Court Opinion

ID: 5936760
Source: CourtListenerOpinion
Date Created: 2022-01-13 05:29:45.184308+00
Date Added: 2024-06-11T08:47:02.265049
License: Public Domain

Murphy, P. J.,
dissents in a memorandum as follows: The complaint alleges that the plaintiff was negligently examined, diagnosed and treated by Greta Linick. As is here relevant, the complaint further alleges that at the time Greta Linick treated the plaintiff she acted as an agent or employee of her daughter, defendant-respondent Frederica Linick, M.D. Thus, the plaintiff, who admits that he was never examined by Frederica Linick and indeed that he never had any contact with her prior to this lawsuit, would nevertheless hold her responsible for his injuries on an agency theory. In response to Frederica Linick’s motion for summary judgment dismissing the complaint as against her, however, the plaintiff has produced precious little to lend evidentiary support to his otherwise bare agency allegations. The plaintiff relies heavily on the fact that Frederica Linick was identified as the referring physician by the radiologist to whom the plaintiff was sent for chest x-rays. The plaintiff himself, however, stated at his deposition that he was sent to the radiologist by Greta Linick, and in an uncontradicted affidavit, the radiologist, Dr. Rosenfeld, explains that his office’s reference to Frederica Linick as the referring physician was an error. The only other evidence cited by the plaintiff consists of the fact that there was a telephone listing for Frederica Linick at the address where Greta Linick and her husband Marvin Linick, M.D., Frederica’s father, had their offices and the additional circumstance that Frederica Linick’s nameplate appeared along with those of her parents at the entrance to the building where their offices were located. The fact that Frederica Linick may have maintained an office in the same suite as those of her parents, however, does not of itself establish or even tend to establish the existence of the alleged agency relation. If on such a flimsy basis one could be held in a lawsuit, professionals sharing office space might routinely be called upon to defend lawsuits on the basis of little more than their proximity to the negligent party.
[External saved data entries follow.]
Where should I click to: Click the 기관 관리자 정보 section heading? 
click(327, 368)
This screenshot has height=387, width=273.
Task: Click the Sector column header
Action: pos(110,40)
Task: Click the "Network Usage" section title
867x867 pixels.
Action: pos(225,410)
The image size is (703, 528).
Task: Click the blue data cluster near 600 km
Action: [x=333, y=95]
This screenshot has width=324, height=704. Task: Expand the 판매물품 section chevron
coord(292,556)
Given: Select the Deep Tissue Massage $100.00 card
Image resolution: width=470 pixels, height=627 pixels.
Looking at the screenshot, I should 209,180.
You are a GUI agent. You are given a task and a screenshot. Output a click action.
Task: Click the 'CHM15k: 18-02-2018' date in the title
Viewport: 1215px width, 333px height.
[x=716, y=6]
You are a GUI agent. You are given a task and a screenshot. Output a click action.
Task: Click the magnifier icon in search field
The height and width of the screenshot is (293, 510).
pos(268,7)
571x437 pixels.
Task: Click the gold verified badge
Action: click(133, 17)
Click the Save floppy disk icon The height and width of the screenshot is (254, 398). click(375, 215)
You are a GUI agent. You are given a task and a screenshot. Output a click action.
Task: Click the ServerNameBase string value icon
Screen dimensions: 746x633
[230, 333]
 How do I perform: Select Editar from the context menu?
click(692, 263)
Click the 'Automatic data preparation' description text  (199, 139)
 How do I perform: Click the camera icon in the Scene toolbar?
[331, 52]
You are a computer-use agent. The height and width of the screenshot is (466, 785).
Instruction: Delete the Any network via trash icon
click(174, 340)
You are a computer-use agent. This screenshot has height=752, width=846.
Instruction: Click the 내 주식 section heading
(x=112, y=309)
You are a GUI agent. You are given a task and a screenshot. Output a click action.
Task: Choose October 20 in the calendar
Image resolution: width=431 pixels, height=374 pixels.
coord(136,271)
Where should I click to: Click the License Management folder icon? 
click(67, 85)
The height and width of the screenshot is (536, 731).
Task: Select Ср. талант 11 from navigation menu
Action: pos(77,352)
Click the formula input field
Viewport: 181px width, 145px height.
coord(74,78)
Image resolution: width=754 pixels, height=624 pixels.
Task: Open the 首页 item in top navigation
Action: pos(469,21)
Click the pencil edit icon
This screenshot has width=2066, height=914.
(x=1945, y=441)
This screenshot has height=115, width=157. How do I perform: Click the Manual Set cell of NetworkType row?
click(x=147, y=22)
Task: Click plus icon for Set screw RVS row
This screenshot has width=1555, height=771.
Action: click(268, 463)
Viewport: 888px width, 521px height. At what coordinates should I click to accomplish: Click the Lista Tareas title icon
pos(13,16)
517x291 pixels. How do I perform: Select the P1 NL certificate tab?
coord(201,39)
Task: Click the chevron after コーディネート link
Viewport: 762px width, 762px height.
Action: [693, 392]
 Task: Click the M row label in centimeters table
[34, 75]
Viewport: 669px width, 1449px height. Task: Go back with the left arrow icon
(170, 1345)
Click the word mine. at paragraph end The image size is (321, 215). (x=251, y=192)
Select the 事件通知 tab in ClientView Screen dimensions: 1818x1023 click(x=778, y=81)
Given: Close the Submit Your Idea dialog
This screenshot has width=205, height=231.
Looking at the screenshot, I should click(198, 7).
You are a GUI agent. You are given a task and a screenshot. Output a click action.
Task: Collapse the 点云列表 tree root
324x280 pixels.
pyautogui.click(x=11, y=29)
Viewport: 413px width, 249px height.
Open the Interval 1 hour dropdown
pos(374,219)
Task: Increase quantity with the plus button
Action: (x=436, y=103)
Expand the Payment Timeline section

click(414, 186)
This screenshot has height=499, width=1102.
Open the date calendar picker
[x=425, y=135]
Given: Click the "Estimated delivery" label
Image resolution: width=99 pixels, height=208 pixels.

There is, in the end, nothing in the record fairly indicating that Frederica Linick employed Greta *153Linick or that she authorized Greta Linick to act as her agent in the treatment of the plaintiff. In view of this, I am in complete agreement with the motion court that Frederica Linick should not be compelled to defend this lawsuit further.
Accordingly, the order of the Supreme Court, New York County (Helen E. Freedman, J.), entered October 2, 1989, which granted the motion of the defendant Frederica Linick for summary judgment dismissing the complaint as to her, should be affirmed.